Why Start with the Network?
It's tempting to jump straight to Kubernetes and GPUs. But every production ML system sits on top of networking decisions that are painful to change later — CIDR ranges, NAT egress strategy, subnet topology, audit logging. Get these wrong and you're re-architecting under pressure when the models are already in production.
Our requirements:
- Two isolated environments —
devfor iteration,prodfor serving.
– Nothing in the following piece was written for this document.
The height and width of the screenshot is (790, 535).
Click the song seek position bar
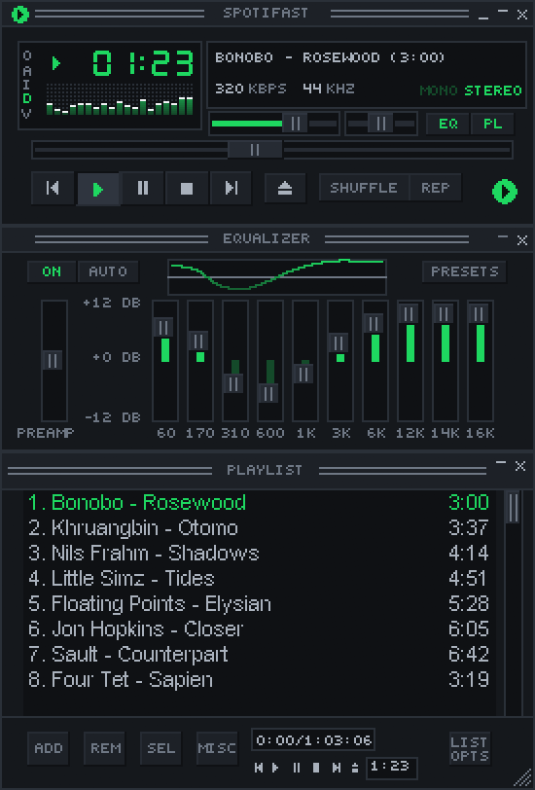[x=272, y=150]

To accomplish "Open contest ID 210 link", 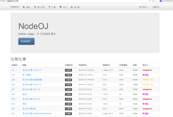I will [13, 75].

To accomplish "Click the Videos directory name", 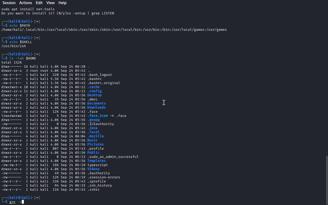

No shared resources between them. - EKS-ready subnets — tagged for Kubernetes load balancer discovery from day one.
- Cost-conscious dev — a NAT Instance instead of managed NAT Gateways saves ~$64/month in a non-production environment.
- Security baseline from the start — private subnets with no IGW route, encrypted state and audit buckets, no static IAM credentials anywhere.
- Full CI/CD — plan on PRs, auto-apply dev on merge, manual approval gate for prod.
The Kiro Workflow
Spec-Driven Development
Kiro's approach is spec-driven. Instead of jumping into code, we started with a structured conversation that produced three documents:
-
Requirements — 27 formal requirements covering everything from S3 state bucket encryption to CloudTrail multi-region logging. Each requirement has acceptance criteria written in a SHALL/SHALL NOT format that leaves no room for ambiguity.
-
Design — A technical design document with architecture diagrams, CIDR allocation tables, component inventories per environment, and key design decisions (why NAT Instance in dev, why per-AZ NAT Gateways in prod, why partial backend configuration).
-
Tasks — A 20-task implementation plan with sub-tasks, each referencing specific requirements for traceability. Tasks are ordered by dependency: scaffold first, then bootstrap, then network resources, then CI/CD.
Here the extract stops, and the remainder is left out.